## Prompt:
An exact repetition of the data below, without images, is the expected answer.

Collection entries
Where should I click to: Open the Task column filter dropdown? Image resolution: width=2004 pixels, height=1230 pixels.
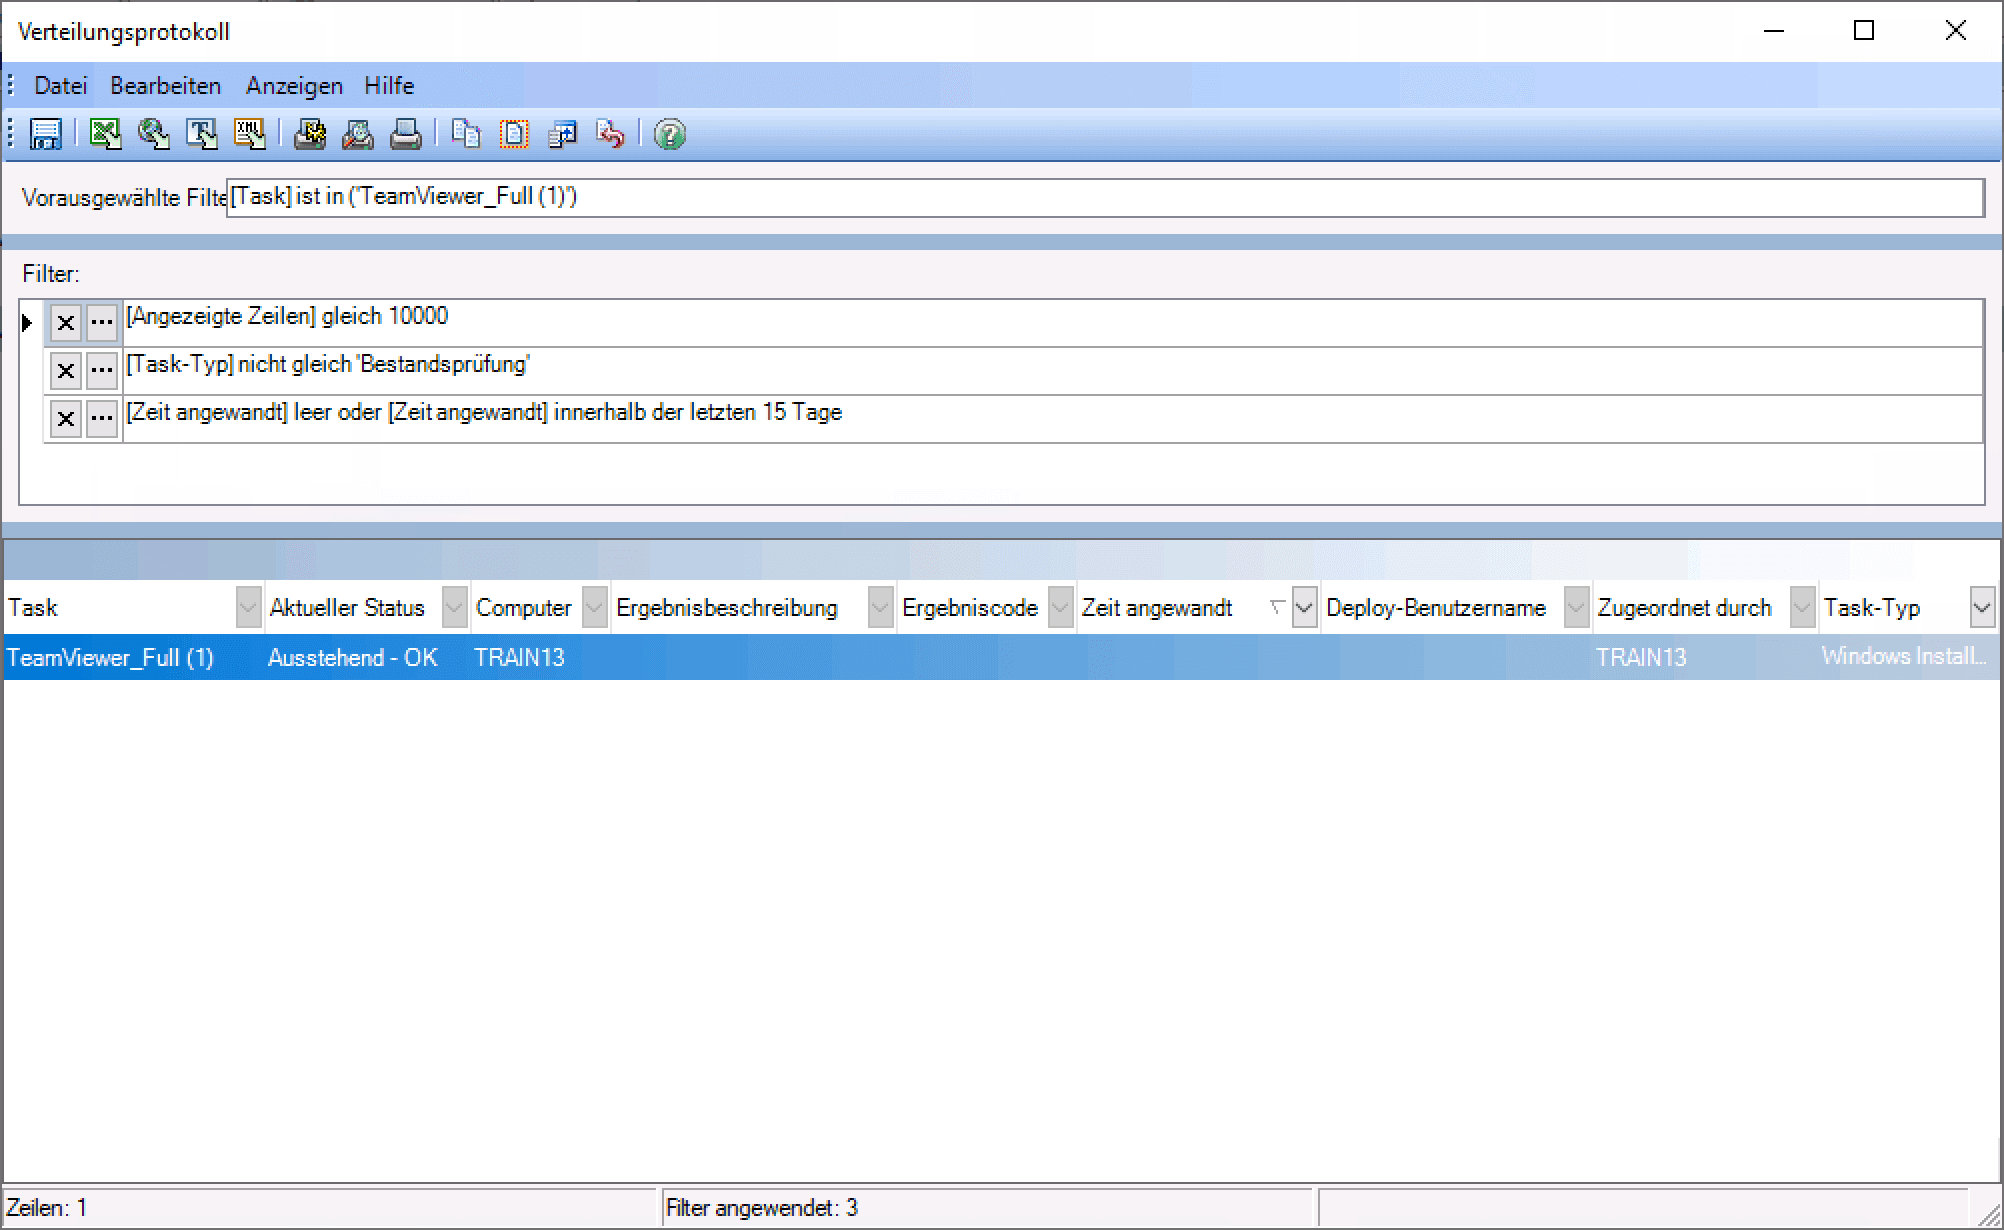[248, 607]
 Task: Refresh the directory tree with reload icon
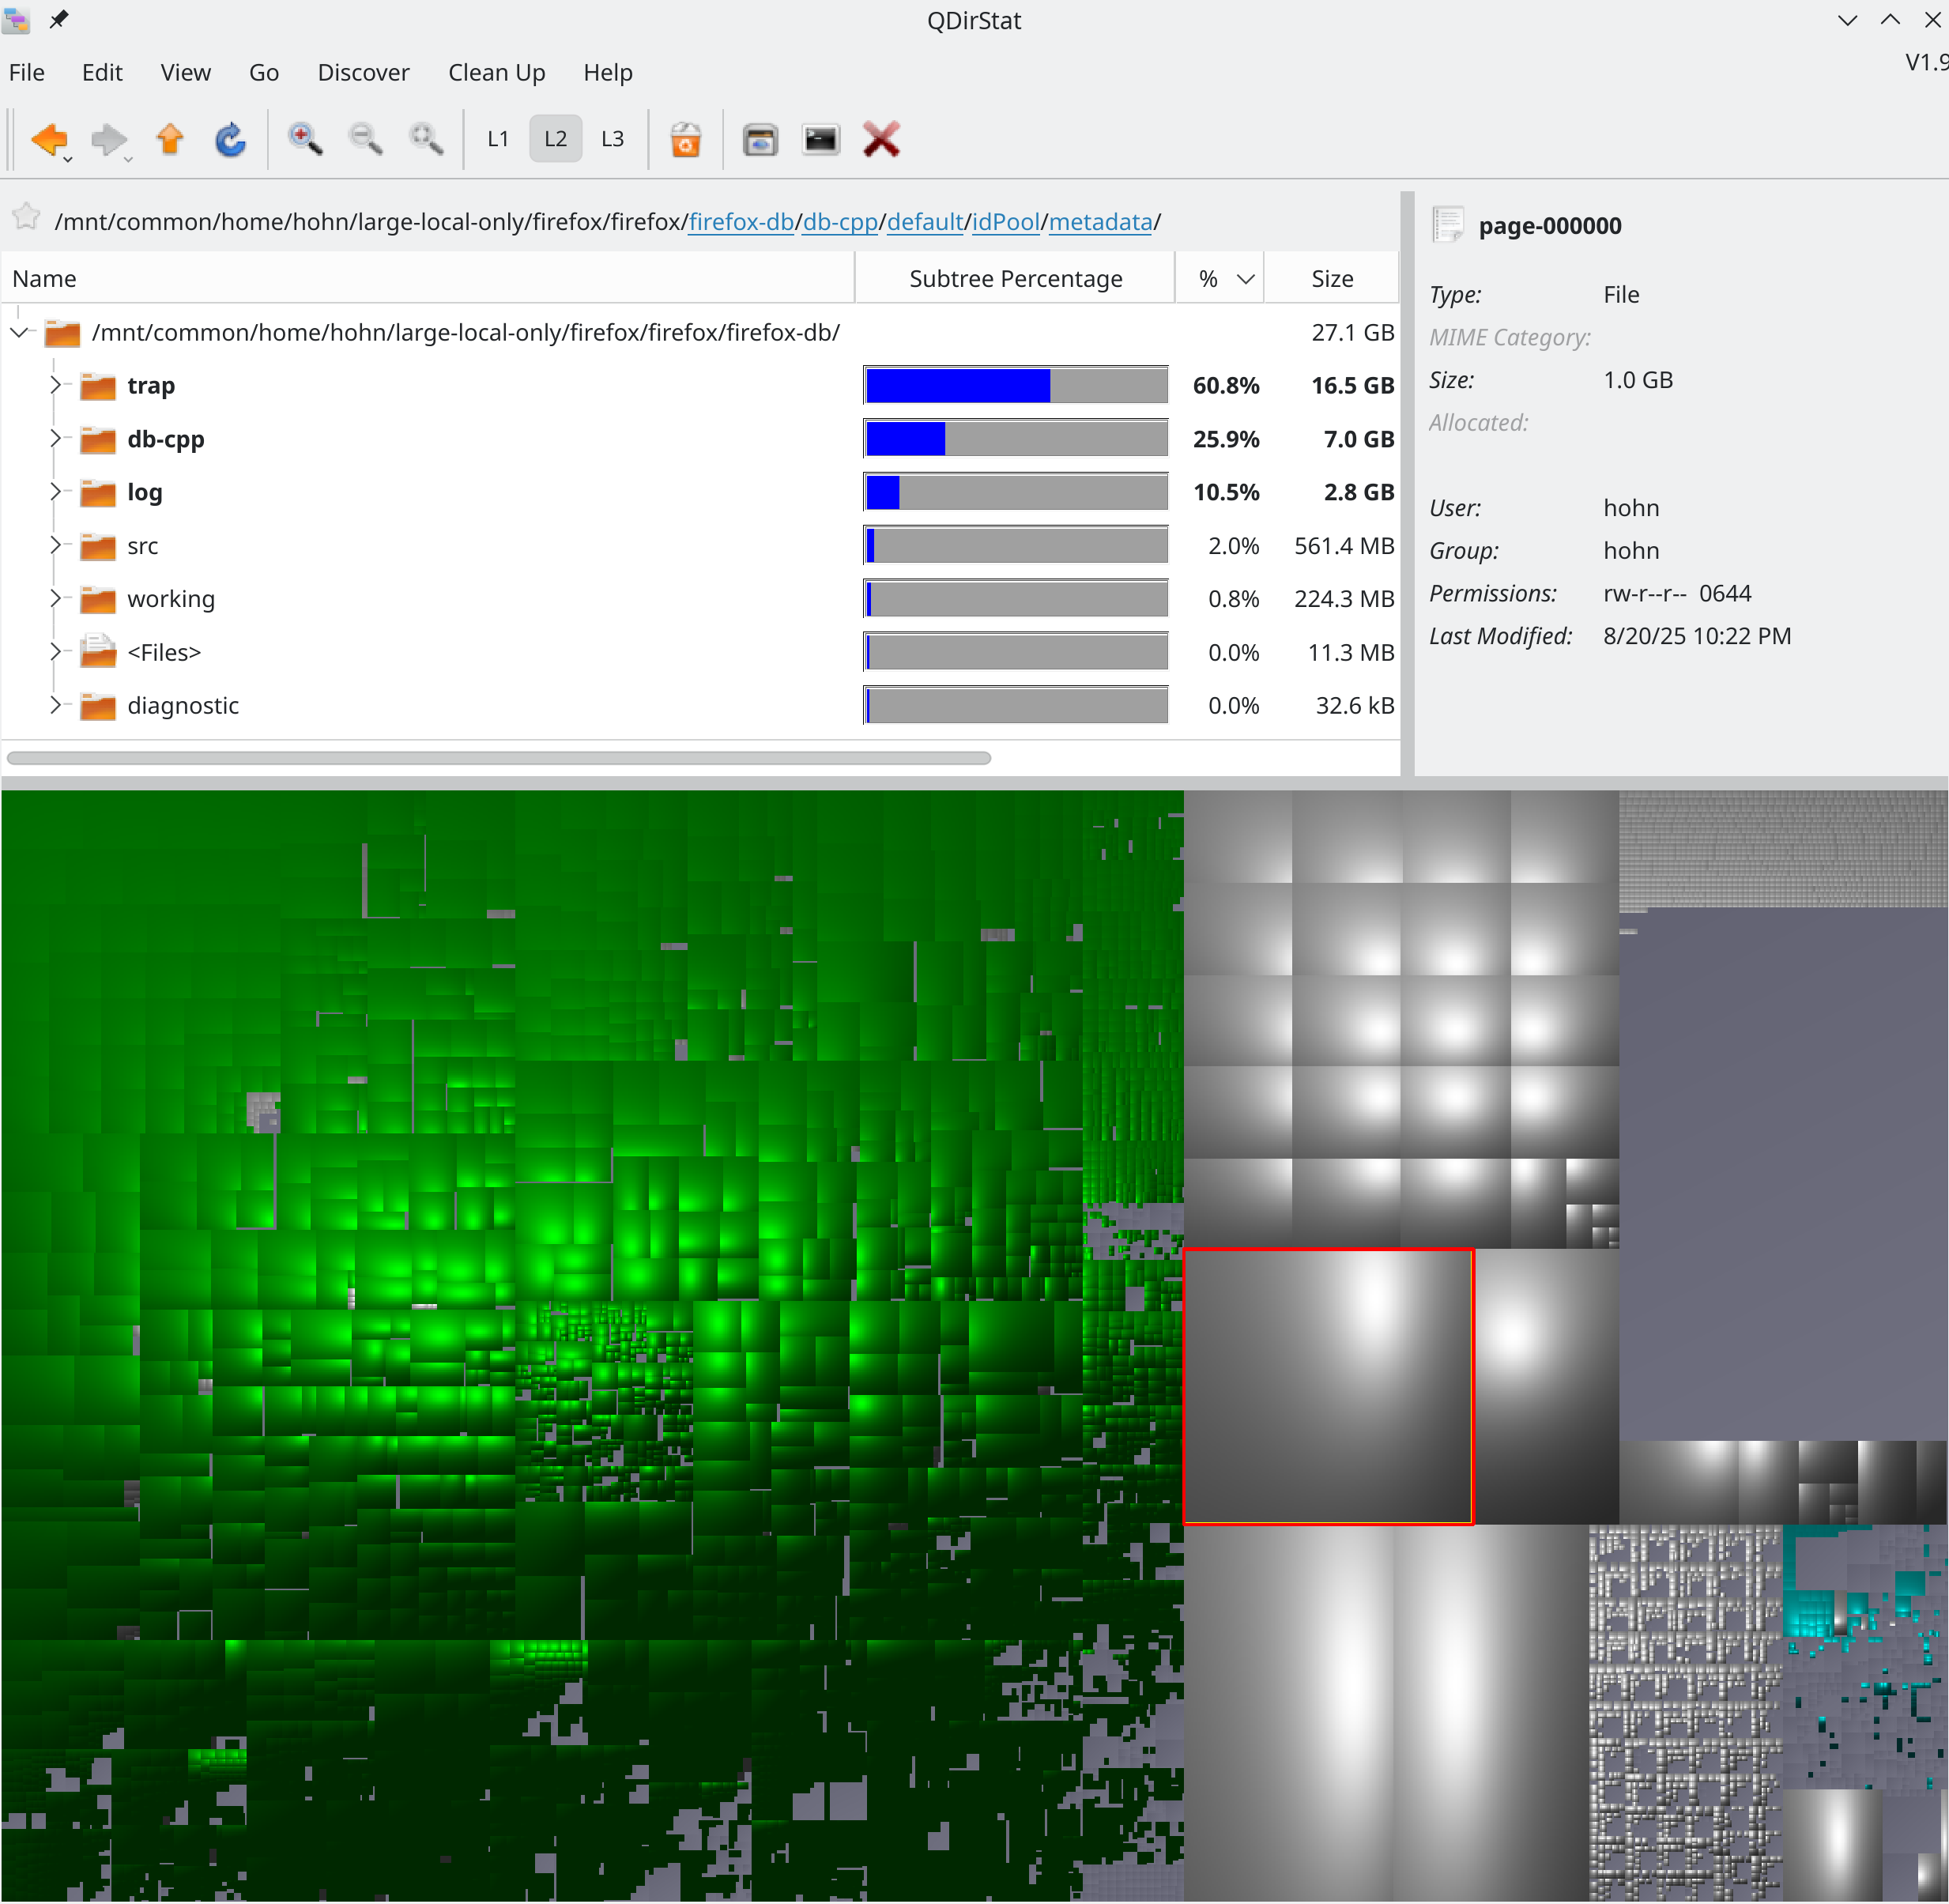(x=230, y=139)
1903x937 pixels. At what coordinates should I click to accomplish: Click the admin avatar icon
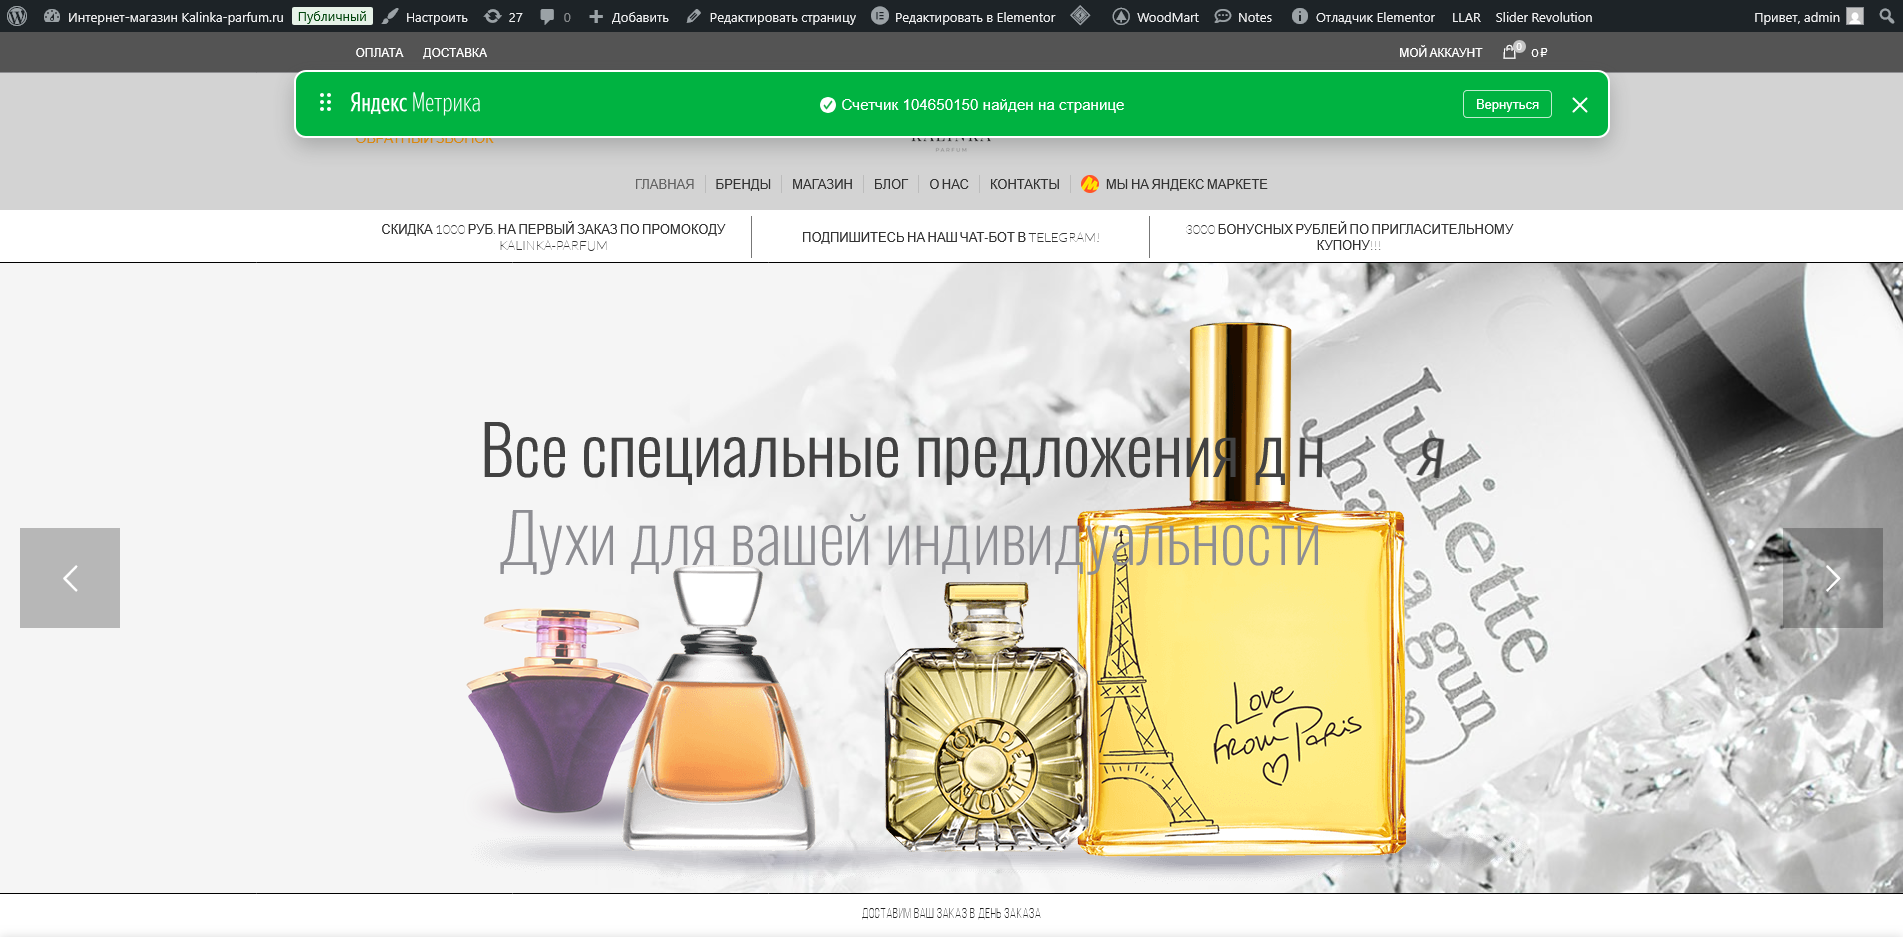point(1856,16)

## Response to the exercise:
Where should I click to: Open the Task column filter dropdown? Image resolution: width=2004 pixels, height=1230 pixels.
[248, 607]
 Task: Refresh the directory tree with reload icon
(x=230, y=139)
1903x937 pixels. At what coordinates should I click to accomplish: Click the admin avatar icon
point(1856,16)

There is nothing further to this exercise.